Pardon the thread bump; I don't like starting a new thread if I can recycle. I'm looking for an ultralight displacement boat for lake use where the wind is very light most of the time. If money fell from trees, I'd like a vintage model like an Express 27, Capri 30, or Olson 30. Those boats tend to cost 15K to 20K for the best, cleanest examples with lots of recent restoration work and a good sail inventory. I'd like something a bit cheaper, for day sailing only, and for no more than 4 people. Cruising acommodations are not important. I'd be keeping it in a slip, so ease of setup is not a major factor. I recently sailed on a Capri 30 in very light air and was very impressed by it's speed. We had a very experienced skipper though, which I'm sure helped. Any ideas of possible vintage ULDB designs of 24 to 28 feet or so? Perhaps other boats not officially ULDB but that still move well in light air? Multihulls are not very practical in my location due to a lack of wide slips where I would be keeping it. It would be nice if the boat was good for single handing, but I would have 2 plus guys most of the time. Any thoughts or input would be appreciated.
10-13-2009 11:05 PM
Once you start seeing numbers approaching 17 and above you are getting into a more performance oriented design
My Stiletto has a sail area to displacement (SA/D) of 48.86! If I fly the spinnaker it soars to 112.2!!!

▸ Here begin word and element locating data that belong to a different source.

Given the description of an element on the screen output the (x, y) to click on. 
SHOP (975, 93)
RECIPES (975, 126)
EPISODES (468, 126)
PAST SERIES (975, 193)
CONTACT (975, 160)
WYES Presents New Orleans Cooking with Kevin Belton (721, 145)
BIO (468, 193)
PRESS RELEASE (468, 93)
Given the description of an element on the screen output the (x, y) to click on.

How's that for a wild ride!

Don't ignore the power of the dark side
10-13-2009 10:39 PM
LyleRussell Getting the crew weight to leeward hasn't been mentioned as a technique on any boat.

I like a J/30 for your purposes. They have lots of room ,bunks for 5 adults and the rig is easily handled. You can get a good one for less than 25k and have money left over for fresh sails and a DIY bottom job.
10-13-2009 09:49 PM
One more boat that does well in Light Air

To the OP,

I know that you said that you didn't want to go over 32", but with a bunch of kids and wanting to do the occasional weekender, you will need the room.

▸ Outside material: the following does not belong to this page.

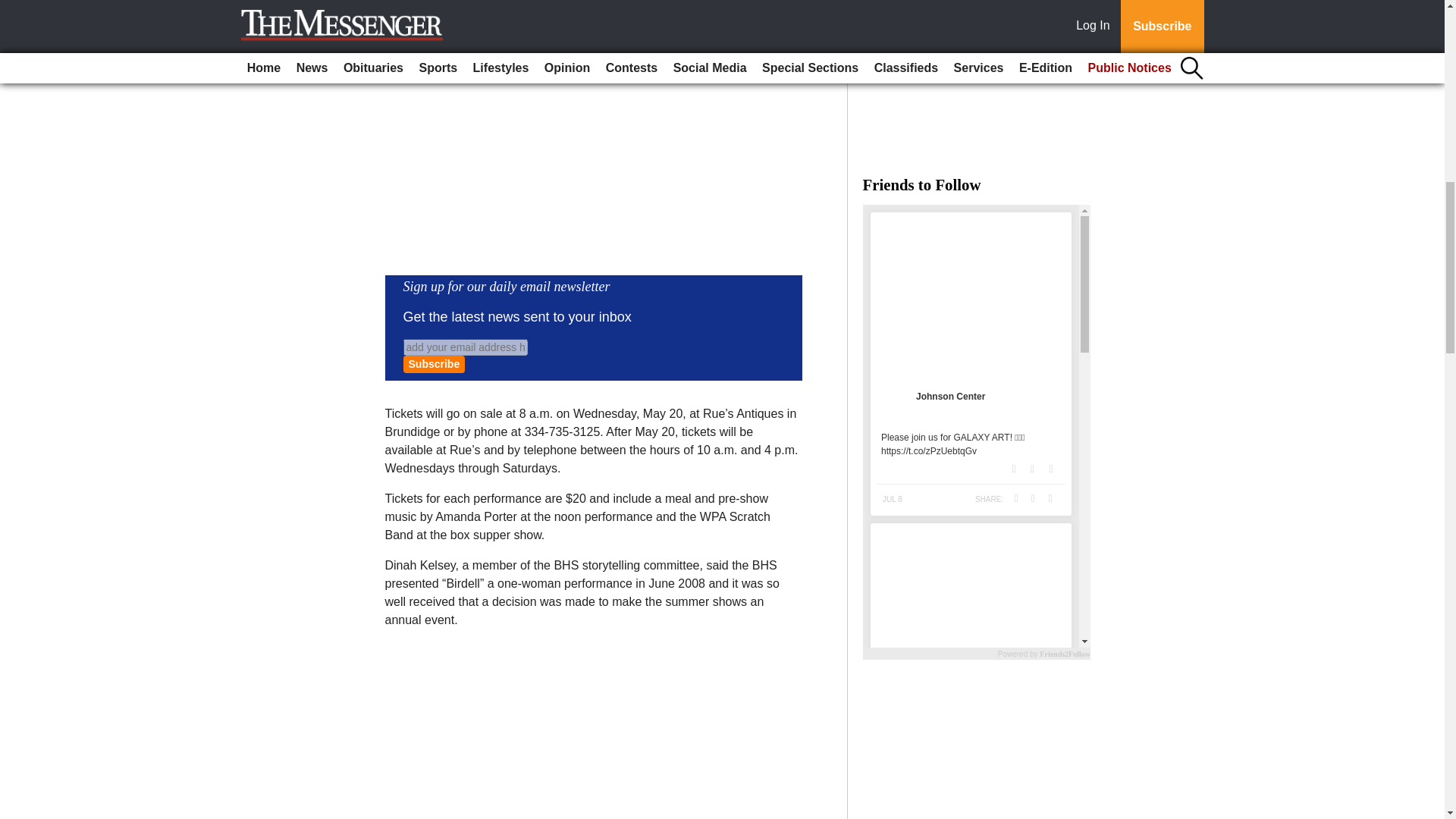
Subscribe (434, 364)
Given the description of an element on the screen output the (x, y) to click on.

Look at a Pearson 10M (33'). On paper it looks like a slow, fat boat. It's 33' long, has a 11' beam, displaces almost 12,500 lbs, skeg rudder, but...... the thing is pretty quick. If you get the tall rig (can find one) your NE-PHRF is around 135 AND you can get it for under $25K. The standard rig is 140ish as a PHRF. It's got pretty good creature comforts and is roomy below.

Yes, you can find a quicker boat in this length range, but all aorund it won't have everything the 10M has for the price.

Disclaimer - I own one (Tall Rig) and routinely kick ass on boats much larger than ours. I crew on J105, and while it is faster than the P10M in light air, it is spartan below, very low head room and tight even though it is 2 ft longer and the same beam. I imagine the J32 will be similar.
10-10-2009 08:08 PM
What makes a good light air boat?

The answer is simple: The skipper & crew! Some boats seem to spring forward while other identical hulls appear to be anchored. Of course a clean bottom and a modern fin keel and loads of sail will all help.
10-09-2009 03:06 PM
Originally Posted by AndrewMac View Post
bubb2 - thanks for the input. Reading the different comments here, it seems that, if one were in 3 knots of wind with a 130 headsail on roller furling and noticed that the leech was curling, it may well make sense to take in some of the head sail in order to reduce drag in the slot and create better airflow across the back of the main.

Btw - I hope you don't misunderstand my questions to mean that I think a different boat will compensate for the (rather considerable) holes in my sailing skills! I am very much hoping to build those skills in order to have more fun in whatever I boat I find myself in.

Thanks again!

reading some of the comments along
Andrew, I run a 110% jib on my boat. It does well in light air and does well in heavy air. It will out point a larger sail. For the in between days is what a Asymmetrical is for.

I am not trying to say boat numbers are not important. However, what you might give in light air performance may give you stability when it gets snotty.